[INPUT DATA]
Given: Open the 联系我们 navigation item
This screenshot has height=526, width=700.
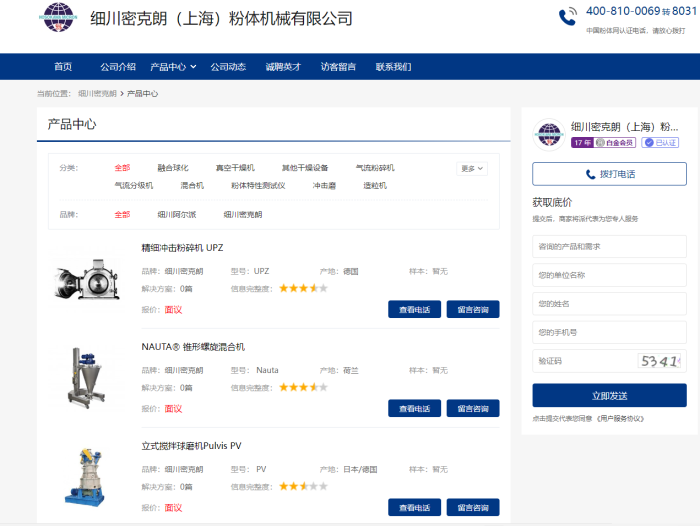Looking at the screenshot, I should (393, 67).
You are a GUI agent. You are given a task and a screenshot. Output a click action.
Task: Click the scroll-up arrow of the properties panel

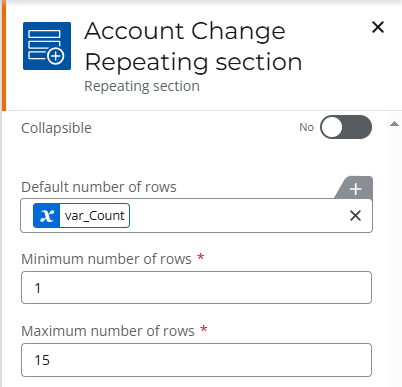pos(394,124)
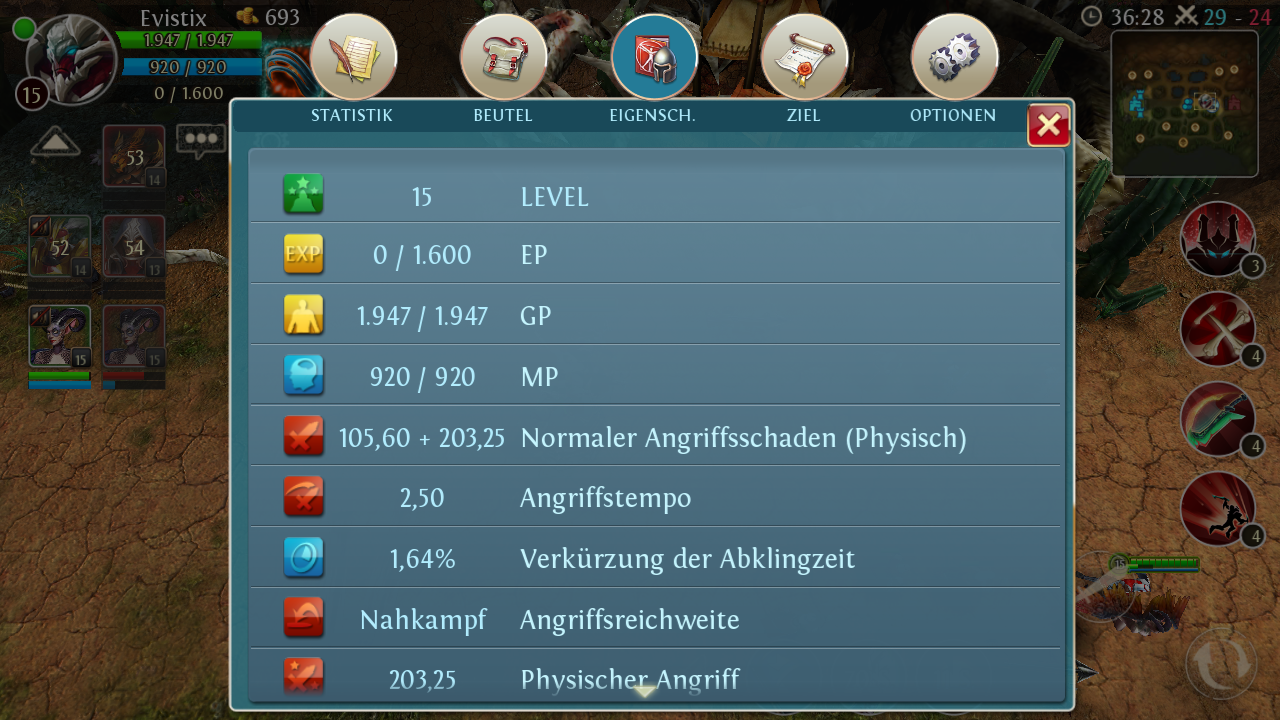Open the Statistik scroll-and-quill icon
The image size is (1280, 720).
[x=353, y=57]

[WHAT TO WORK ON]
Begin with the line that has "Task: Click the" and continue to the last line of the entries, printing each line exactly and nothing else; include both ends and skip the pictures.

[PROBLEM SOLUTION]
Task: Click the scroll-up arrow of the properties panel

pos(394,124)
Open the Statistik scroll-and-quill icon
The image size is (1280, 720).
[x=353, y=57]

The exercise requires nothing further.